Interpretation and reasoning: The Court found that the Assessing Officer merely reproduced/relied upon investigation information and then concluded escapement, without demonstrating a live nexus between the material and the belief. It also noted that the reasons were vague, scanty, and ambiguous, and did not evidence the Assessing Officer's own satisfaction. The Court agreed with the finding that the factual premise in the reasons (including the alleged fund trail/transactional linkage) was not borne out from the record, thereby vitiating the very foundation of reopening.
Conclusion: The reassessment was held to be invalidly reopened; the quashing of reopening was upheld and the revenue's challenge failed on this ground.
Issue (ii): Sustainability of section 68 addition for share capital/share premium
Legal framework (as discussed): The Court proceeded on the settled section 68 tests applicable to share capital receipts for the relevant year-identity of the subscriber, creditworthiness/capacity, and genuineness of the transaction-evaluated on the basis of evidence produced.

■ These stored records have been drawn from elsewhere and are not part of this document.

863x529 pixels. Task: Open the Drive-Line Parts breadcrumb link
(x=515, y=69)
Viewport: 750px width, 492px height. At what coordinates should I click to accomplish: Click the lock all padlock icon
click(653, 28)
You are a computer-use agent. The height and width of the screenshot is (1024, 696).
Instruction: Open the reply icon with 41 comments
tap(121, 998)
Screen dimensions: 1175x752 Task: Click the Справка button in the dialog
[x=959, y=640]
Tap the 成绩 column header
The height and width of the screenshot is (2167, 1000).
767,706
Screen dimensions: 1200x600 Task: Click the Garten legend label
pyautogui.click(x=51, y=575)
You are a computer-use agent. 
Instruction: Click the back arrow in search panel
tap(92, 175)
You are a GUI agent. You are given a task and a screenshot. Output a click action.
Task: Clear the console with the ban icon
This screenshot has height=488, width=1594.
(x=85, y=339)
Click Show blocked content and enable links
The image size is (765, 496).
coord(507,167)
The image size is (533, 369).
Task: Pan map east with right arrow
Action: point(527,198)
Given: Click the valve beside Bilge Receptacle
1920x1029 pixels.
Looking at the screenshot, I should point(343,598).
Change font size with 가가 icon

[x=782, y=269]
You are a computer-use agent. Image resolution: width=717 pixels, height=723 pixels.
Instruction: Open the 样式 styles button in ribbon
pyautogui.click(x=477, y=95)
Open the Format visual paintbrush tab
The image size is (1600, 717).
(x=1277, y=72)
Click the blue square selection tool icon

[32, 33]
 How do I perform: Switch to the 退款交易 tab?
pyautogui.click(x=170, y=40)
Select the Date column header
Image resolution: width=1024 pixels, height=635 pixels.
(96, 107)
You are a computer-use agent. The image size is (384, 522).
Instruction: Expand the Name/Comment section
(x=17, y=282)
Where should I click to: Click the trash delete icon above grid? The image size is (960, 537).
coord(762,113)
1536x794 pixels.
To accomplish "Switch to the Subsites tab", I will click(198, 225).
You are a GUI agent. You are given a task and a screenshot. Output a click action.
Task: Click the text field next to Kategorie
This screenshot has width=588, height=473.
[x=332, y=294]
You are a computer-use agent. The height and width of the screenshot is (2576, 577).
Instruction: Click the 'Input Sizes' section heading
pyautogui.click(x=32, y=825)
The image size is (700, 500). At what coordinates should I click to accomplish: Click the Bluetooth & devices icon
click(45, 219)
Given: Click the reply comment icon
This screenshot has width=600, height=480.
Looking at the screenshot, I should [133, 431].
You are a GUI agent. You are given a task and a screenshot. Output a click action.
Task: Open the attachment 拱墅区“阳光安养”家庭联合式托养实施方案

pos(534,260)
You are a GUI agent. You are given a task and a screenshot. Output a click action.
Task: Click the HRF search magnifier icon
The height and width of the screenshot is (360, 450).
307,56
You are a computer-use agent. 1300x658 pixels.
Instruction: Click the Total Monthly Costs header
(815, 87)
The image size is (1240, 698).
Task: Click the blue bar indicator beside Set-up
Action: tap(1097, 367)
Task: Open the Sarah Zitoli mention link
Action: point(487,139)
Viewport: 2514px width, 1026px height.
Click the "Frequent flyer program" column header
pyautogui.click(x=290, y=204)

Interpretation and reasoning: The Court recorded that the assessee had furnished extensive documentation concerning the subscribers (including corporate and financial records and banking material) and that the Assessing Officer did not point out any defect, falsity, or deficiency in such evidence. The Court further held that mere non-response or incomplete response by some subscribers to summons/notices, by itself, could not justify treating the receipts as unexplained cash credits in the assessee's hands when the assessee had otherwise discharged the evidentiary onus through records. The Court also noted that in several subscriber cases assessments had been completed accepting the transactions, and that, in certain instances, even the source of source stood evidenced on record.
Conclusion: The deletion of the section 68 addition in respect of share capital/share premium was upheld on merits as well.
Issue (iii): Applicability of the proviso to section 68 to the relevant assessment year
Legal framework (as discussed): The Court considered the effective date of the proviso to section 68 introduced by Finance Act, 2012, and whether it operates retrospectively.
Interpretation and reasoning: The Court held that the proviso to section 68 is prospective, effective from assessment year 2013-14 onwards, and therefore cannot be applied to the year under consideration. The Court consequently applied the pre-proviso section 68 position and evaluated the receipts on the traditional tests of identity, capacity, and genuineness, which it found satisfied on the evidence discussed.
Conclusion: The proviso to section 68 was held inapplicable to the relevant assessment year; the assessee's receipts were assessed under the pre-amendment standard, supporting the deletion of the addition.